But even though Glenn hadn’t spent time in office, he did have a lot of skills that are useful for statecraft. “He was a master at negotiating the bureaucracies of the Marine Corps and NASA,” says Launius. “He also knew how to play to the public, which is important if you’re going to run for any sort of office. So from that standpoint, he was really good at this.”
Glenn’s political dreams were put on pause just months before the election in 1964 when he slipped and fell in a tub. He lost during his next campaign in 1970. But in 1974, Glenn won a special election and was elected as a Democratic Senator for Ohio, a position he held for the next 25 years. Aside from a failed campaign for president, Glenn’s political career was rather unremarkable. Most of the enacted bills he sponsored were for the creation of obscure national holidays, and Launius says he rarely ever broke ranks with his fellow Democrats. “He was a pretty reliable vote,” he says. “If the party was behind it, he was usually behind it.” Arguably, his most enduring legacy is setting a precedent for the astronaut-turned-politician.
Since Glenn’s election, a number of astronauts have run for Congressional office. Harrison Schmitt, a member of the last Apollo mission to the moon, served as a Republican Senator for New Mexico for a few years, and Jack Swigert, a member of the ill-fated Apollo 13 mission, won a seat in the House of Representatives after losing a bid for the US Senate, but he died before taking office. Being an astronaut isn’t a guaranteed ticket to Capitol Hill, however. Jack Lousma, a member of the second crew to visit Skylab, America’s first space station, lost a 1984 election to represent Michigan in the Senate. And Jose Hernandez, the most recent astronaut to run for Congress, lost to an almond farmer in California in 2012.

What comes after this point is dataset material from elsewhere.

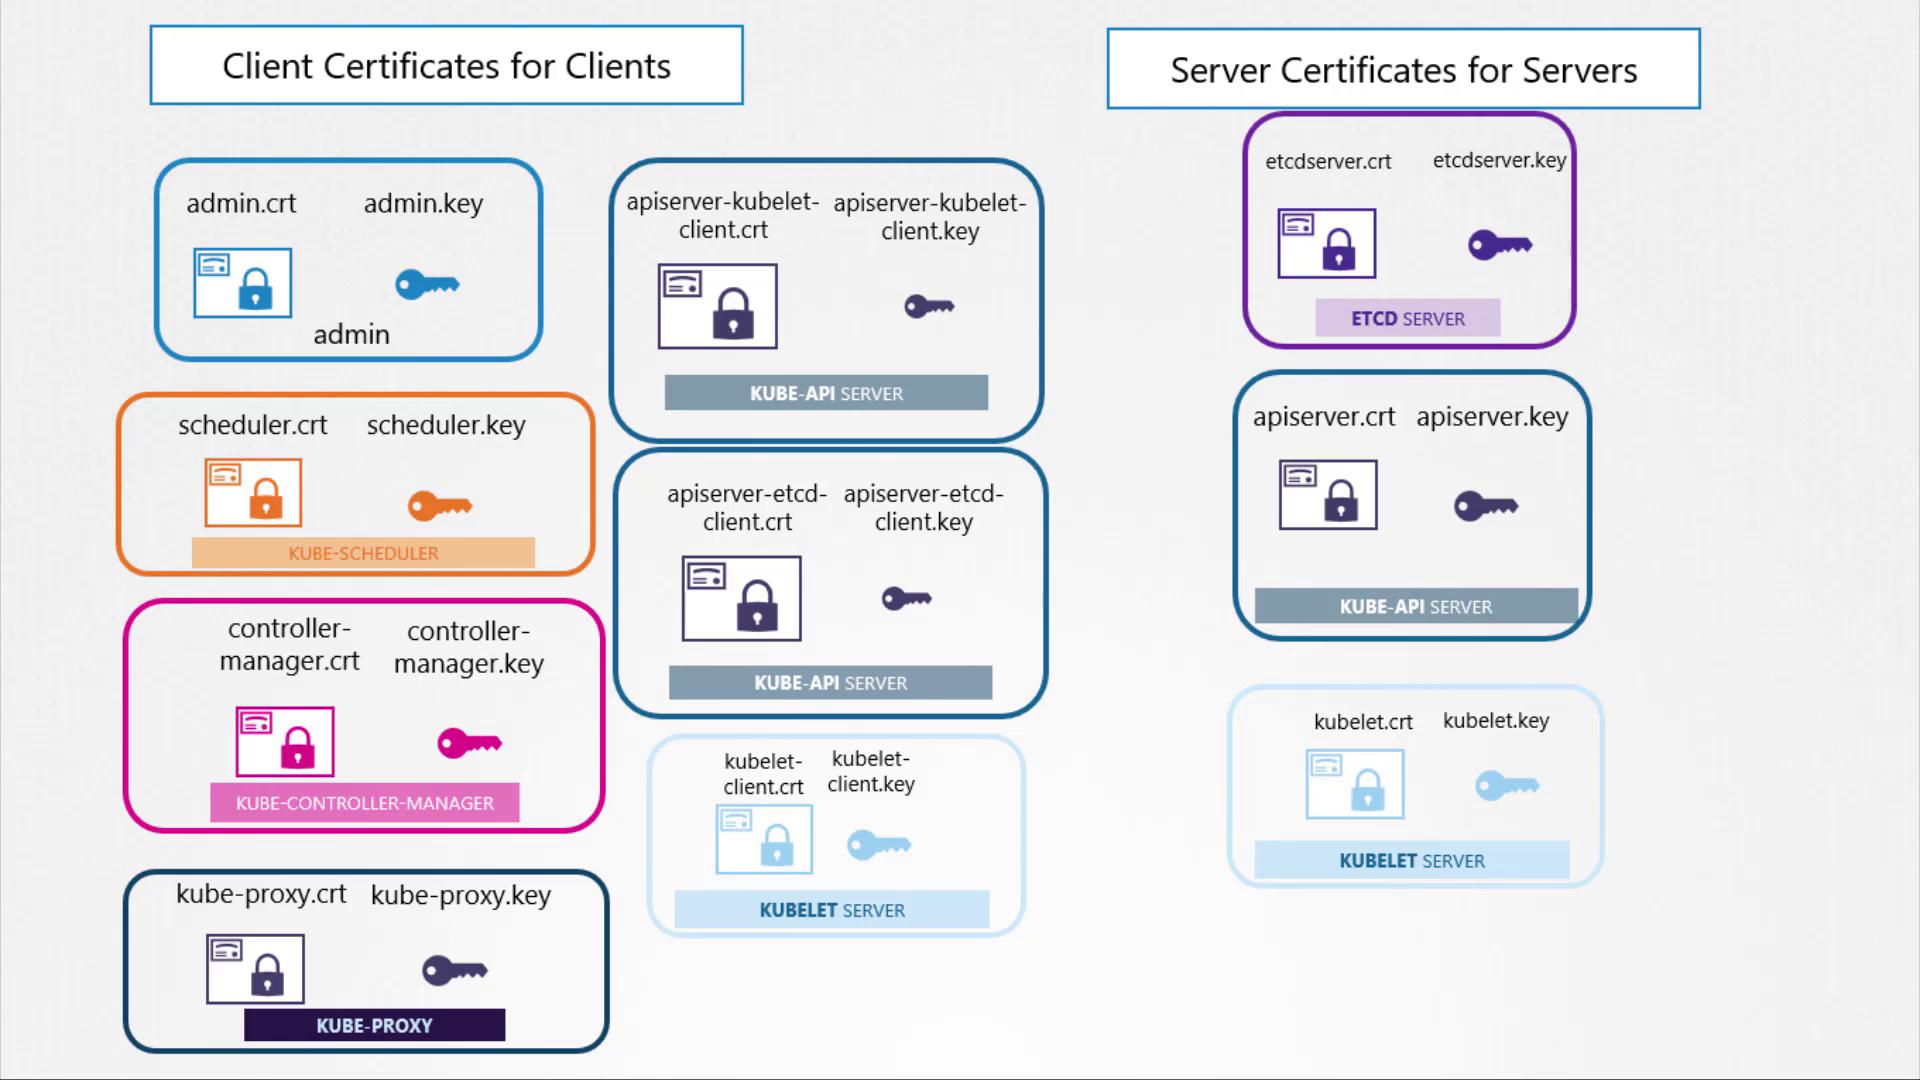Click the Client Certificates for Clients heading

(446, 66)
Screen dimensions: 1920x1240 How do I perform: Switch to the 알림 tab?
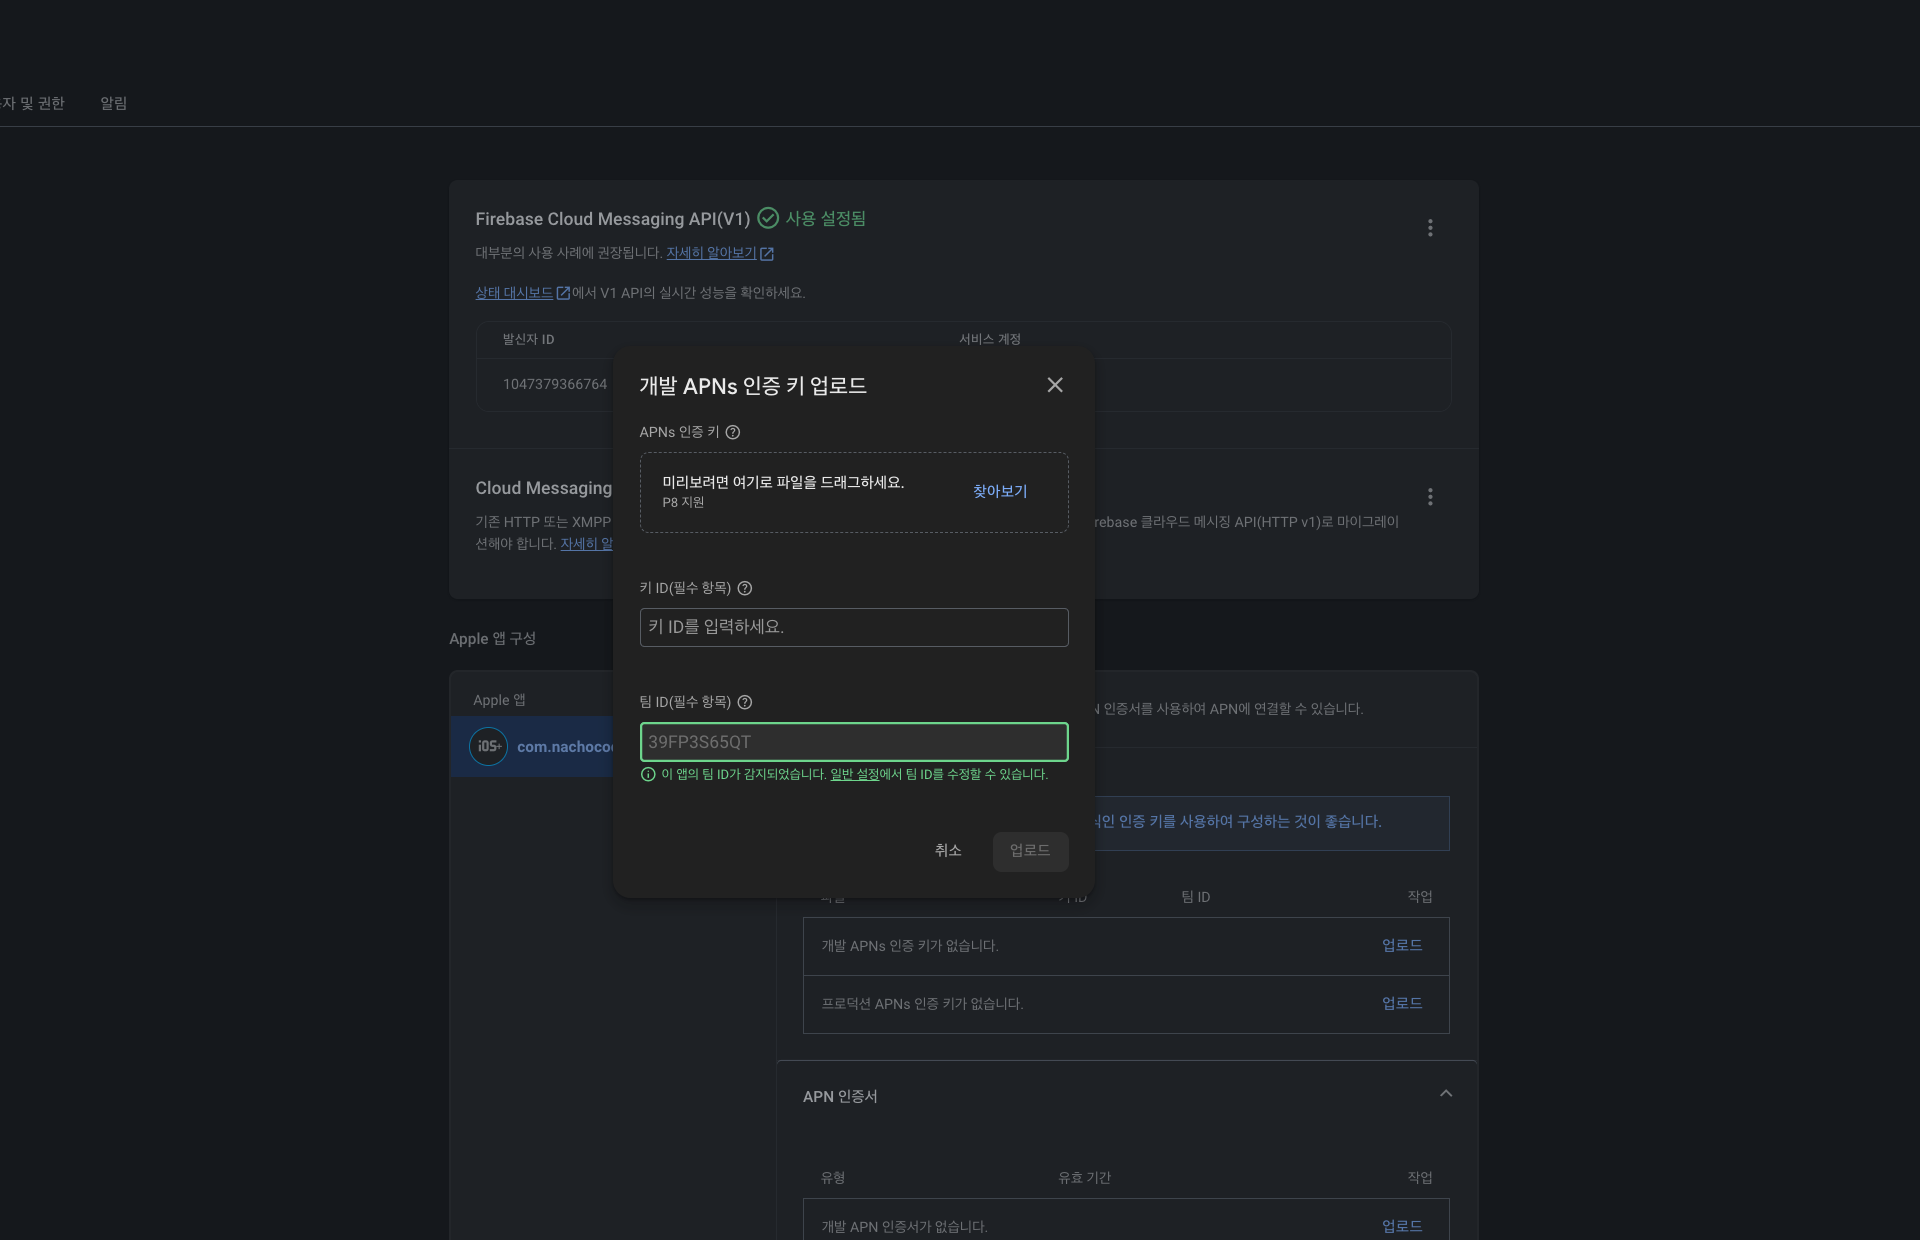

If Kelly is elected this November, he’ll be the only astronaut to make it to Congress on their first try. Throughout most of his campaign, Kelly has had a lead over Republican incumbent Martha McSally in the polls reported by the political analysis site FiveThirtyEight, although polls added on Friday show them in a dead heat. That Kelly maintained a lead for so long in a state that has gone Republican in all but one of the past 17 presidential elections is surprising, especially given his lack of experience in an elected office.
Some of that might have to do with an electorate that’s hungry for evidence-based policy during a presidential administration that wages war on science. Arizonans have especially borne the brunt of anti-scientific politics during the coronavirus pandemic. Doug Ducey, the state’s governor, was slow to shut down businesses and quick to reopen them in the early stages of the pandemic. Throughout the pandemic, Arizona has had an overall testing positivity rate of slightly over 14 percent, one of the highest in the nation.
“Communities are suffering and the main reason they’re suffering is we have a failure of leadership to address a serious pandemic,” Kelly said during a debate with McSally earlier this month. “I worked at NASA for 15 years, and NASA wouldn’t give you the 17th century solution to a 21st century problem.”
Still, Kelly’s campaign seemed like a longshot bid in a historically red state. He leans left on some policies—he advocates for healthcare as a right, ending tax breaks for large corporations, lowering interest on federal student loans, and more renewable energy—but is more centrist on others. As a gun owner and spouse of Gabrielle Giffords, a former US representative who was shot in the face during an assassination attempt, Kelly advocates for universal background checks, but also supports the right to bear arms. He says he wants strong borders, but also protection for DREAMers, children born in the US to parents who lack documentation. Kelly is not an archetypal Democrat—and he doesn’t want to be. He’s running on the idea that he’s a pilot, an engineer, and an astronaut, not a beltway bureaucrat.